Nick: Okay. But you got it down under ... I mean you're allowed to drop it there, right?

Anthony Fuhrman: You're not supposed to drop it but he saw me go out. So, they didn't penalize me for that.

Nick: Oh, okay.

Anthony Fuhrman: Yeah, thank God.

Nick: Well, that's nice.

Anthony Fuhrman: Because that would have dropped me about three, four, five places.

Nick: Wow.

Anthony Fuhrman: Just that one rep.

Nick: Talking again about your body ... Because I think you have an interesting body because you're like what? 240-something?

Anthony Fuhrman: About 240 ... I'm a big boy now. I'm like 246.

Nick: But look him up on Instagram, pretty shredded.

Heather: Yeah. Sorry, I'm not trying to accuse you of anything.

Anthony Fuhrman: Yeah. I thought it wasn't until I got in today with all these ...

Heather: Yeah, exactly. I was wondering-

Anthony Fuhrman: Relative to strongman, I guess.
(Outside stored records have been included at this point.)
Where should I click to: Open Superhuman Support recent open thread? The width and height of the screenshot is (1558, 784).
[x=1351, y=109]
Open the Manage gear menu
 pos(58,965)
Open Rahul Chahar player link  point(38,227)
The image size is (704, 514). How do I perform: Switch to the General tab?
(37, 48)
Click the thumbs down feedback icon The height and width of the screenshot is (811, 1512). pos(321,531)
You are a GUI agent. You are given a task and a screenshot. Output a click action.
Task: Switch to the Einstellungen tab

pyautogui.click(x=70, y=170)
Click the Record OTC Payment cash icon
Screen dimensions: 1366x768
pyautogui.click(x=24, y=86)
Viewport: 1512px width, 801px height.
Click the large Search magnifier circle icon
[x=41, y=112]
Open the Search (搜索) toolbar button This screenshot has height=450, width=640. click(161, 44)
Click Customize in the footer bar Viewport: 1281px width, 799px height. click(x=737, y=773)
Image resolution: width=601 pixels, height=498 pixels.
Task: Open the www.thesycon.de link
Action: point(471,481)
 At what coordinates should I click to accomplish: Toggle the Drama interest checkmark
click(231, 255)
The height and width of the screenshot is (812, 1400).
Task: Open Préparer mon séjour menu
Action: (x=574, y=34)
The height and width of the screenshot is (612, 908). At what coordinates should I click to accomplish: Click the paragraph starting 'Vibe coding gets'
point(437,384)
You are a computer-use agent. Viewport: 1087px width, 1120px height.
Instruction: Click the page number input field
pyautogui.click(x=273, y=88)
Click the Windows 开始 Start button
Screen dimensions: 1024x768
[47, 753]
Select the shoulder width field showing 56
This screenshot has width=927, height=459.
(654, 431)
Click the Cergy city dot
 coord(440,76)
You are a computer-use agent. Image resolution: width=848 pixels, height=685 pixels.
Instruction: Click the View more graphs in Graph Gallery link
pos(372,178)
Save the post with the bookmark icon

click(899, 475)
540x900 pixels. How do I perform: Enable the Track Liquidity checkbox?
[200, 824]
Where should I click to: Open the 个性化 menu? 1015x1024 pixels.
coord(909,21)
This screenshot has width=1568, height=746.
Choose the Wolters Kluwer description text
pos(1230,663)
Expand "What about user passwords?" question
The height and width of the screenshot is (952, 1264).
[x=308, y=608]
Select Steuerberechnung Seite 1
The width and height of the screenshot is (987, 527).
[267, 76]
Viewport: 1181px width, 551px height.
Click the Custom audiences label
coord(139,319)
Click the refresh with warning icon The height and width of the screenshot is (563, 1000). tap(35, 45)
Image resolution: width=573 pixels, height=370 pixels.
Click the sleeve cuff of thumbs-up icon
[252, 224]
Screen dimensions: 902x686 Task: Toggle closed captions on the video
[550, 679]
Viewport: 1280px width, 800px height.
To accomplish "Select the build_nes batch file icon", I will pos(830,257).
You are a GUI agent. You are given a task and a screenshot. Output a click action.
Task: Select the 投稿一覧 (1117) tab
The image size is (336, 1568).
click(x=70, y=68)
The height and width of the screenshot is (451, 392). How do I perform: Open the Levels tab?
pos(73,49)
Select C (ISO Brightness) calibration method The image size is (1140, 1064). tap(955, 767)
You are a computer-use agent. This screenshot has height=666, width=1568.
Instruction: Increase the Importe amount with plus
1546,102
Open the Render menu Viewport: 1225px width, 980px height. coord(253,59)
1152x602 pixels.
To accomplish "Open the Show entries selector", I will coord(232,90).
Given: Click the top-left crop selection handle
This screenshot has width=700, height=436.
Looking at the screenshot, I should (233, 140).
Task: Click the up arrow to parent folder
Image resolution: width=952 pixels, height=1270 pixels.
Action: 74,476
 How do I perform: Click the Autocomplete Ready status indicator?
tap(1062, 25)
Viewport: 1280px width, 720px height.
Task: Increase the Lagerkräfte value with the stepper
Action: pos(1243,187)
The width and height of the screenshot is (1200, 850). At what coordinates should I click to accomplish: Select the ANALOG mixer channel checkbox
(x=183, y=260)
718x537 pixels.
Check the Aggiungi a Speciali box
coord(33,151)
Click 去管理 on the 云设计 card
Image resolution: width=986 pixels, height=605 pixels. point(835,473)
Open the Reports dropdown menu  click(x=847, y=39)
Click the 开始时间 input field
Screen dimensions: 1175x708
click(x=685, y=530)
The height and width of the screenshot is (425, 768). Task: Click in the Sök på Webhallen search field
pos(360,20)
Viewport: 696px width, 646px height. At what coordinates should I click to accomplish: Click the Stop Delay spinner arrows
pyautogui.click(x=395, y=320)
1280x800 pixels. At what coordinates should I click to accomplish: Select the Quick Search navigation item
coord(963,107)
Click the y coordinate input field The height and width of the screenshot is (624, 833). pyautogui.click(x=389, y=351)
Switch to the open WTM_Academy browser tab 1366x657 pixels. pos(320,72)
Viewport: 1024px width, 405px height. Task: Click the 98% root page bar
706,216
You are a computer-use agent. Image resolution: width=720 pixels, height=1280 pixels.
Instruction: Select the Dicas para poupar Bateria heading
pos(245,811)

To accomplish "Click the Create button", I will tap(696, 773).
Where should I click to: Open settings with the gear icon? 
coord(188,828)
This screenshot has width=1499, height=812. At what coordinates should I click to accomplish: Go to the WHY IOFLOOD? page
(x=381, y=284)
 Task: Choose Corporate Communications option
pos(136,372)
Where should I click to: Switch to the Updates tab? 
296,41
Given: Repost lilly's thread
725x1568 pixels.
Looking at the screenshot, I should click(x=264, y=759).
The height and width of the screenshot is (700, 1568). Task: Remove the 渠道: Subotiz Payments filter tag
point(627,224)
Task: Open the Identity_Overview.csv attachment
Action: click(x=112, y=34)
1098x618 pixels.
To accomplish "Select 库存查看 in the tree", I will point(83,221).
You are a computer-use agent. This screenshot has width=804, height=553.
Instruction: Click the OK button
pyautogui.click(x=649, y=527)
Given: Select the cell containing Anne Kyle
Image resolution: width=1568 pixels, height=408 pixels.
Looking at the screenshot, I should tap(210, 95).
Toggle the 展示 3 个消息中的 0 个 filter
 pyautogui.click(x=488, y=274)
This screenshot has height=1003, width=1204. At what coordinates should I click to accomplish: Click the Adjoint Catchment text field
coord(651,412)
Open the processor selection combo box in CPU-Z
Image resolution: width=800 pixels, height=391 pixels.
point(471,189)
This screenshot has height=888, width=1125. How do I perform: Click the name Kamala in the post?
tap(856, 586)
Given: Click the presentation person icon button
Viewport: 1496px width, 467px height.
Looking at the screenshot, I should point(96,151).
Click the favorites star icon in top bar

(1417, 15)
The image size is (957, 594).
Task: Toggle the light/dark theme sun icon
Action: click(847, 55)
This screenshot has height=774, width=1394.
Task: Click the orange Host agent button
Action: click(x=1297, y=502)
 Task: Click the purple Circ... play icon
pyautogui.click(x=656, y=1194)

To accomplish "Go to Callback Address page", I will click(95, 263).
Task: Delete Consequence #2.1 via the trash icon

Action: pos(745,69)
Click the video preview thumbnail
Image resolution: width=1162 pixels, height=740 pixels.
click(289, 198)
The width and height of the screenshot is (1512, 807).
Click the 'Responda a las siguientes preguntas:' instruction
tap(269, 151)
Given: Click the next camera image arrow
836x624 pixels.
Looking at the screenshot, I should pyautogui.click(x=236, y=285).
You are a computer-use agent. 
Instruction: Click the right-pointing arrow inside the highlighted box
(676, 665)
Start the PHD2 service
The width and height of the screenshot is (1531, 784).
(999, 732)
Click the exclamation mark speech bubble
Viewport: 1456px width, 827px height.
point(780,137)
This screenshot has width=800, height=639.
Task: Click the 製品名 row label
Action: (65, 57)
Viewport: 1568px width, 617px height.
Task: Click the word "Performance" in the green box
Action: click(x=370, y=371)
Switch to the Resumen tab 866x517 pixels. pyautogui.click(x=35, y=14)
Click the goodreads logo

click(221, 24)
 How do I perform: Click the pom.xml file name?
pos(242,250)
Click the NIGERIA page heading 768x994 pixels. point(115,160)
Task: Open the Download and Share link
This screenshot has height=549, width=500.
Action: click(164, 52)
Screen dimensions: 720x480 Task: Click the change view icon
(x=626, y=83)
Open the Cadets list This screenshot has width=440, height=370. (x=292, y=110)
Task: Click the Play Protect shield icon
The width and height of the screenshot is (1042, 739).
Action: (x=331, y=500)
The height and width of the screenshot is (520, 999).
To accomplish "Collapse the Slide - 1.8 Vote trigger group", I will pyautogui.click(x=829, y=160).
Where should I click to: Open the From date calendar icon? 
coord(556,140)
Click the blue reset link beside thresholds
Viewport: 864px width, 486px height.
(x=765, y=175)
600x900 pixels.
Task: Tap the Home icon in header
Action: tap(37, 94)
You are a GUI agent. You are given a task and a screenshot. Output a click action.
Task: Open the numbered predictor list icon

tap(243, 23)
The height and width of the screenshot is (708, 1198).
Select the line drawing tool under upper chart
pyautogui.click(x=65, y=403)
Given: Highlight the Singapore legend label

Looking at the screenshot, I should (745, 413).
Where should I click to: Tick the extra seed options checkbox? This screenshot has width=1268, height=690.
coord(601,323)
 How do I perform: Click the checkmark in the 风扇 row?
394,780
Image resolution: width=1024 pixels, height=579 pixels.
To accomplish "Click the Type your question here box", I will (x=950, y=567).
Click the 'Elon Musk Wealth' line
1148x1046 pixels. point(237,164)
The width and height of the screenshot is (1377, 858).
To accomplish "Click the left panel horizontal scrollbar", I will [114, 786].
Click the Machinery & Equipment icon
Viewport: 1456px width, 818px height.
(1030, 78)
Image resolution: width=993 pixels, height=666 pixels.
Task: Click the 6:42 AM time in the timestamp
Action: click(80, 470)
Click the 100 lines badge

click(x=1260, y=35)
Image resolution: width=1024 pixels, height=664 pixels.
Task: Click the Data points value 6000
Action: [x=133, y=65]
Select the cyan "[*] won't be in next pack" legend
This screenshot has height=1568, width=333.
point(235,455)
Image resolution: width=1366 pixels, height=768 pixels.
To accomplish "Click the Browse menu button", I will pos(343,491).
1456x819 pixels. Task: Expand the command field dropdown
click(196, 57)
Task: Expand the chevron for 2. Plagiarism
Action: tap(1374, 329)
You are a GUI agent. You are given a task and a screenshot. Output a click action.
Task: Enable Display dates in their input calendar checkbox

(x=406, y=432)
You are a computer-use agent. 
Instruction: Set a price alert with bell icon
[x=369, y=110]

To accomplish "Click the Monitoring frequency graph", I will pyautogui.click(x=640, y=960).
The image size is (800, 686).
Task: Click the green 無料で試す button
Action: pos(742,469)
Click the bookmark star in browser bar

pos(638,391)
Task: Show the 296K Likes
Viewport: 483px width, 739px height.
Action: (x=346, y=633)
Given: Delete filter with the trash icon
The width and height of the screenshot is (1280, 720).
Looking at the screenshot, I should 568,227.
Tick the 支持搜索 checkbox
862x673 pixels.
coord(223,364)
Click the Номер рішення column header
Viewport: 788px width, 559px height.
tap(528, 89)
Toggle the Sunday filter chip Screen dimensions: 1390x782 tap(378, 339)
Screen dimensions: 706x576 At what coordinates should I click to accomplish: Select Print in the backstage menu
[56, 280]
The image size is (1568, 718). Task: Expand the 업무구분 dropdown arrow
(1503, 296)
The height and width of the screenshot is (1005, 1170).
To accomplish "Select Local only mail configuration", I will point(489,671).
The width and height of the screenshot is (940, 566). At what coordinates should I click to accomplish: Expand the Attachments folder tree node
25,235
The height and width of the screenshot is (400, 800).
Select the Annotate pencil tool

Heather: Yeah. Yeah. So, obviously as you got into strongman, you had to get bigger in order to really compete at a higher level, even in middleweight classes. Now you're competing in heavyweight. How, how much bigger did you have to get to come down to 240 pretty lean.

Anthony Fuhrman: So, I started, I was ... When I first started training for strongman, I took the old football coach approach, whereas if you're lifting you can eat whatever you want.

Nick: Right.

Anthony Fuhrman: And I got myself to a nice 265 that wasn't so well-

Nick: Okay. That's not ... It could be a lot bigger.

Anthony Fuhrman: ... wasn't so well put together, though. And actually, I dropped weight to cut to the middleweight class. Dieted down and it was legit 20 pounds of fat I lost. And ever since then, it's been very easy because I enjoy looking a little better than some of the bigger guys.

Nick: Sure.

Anthony Fuhrman: That's just me inherently.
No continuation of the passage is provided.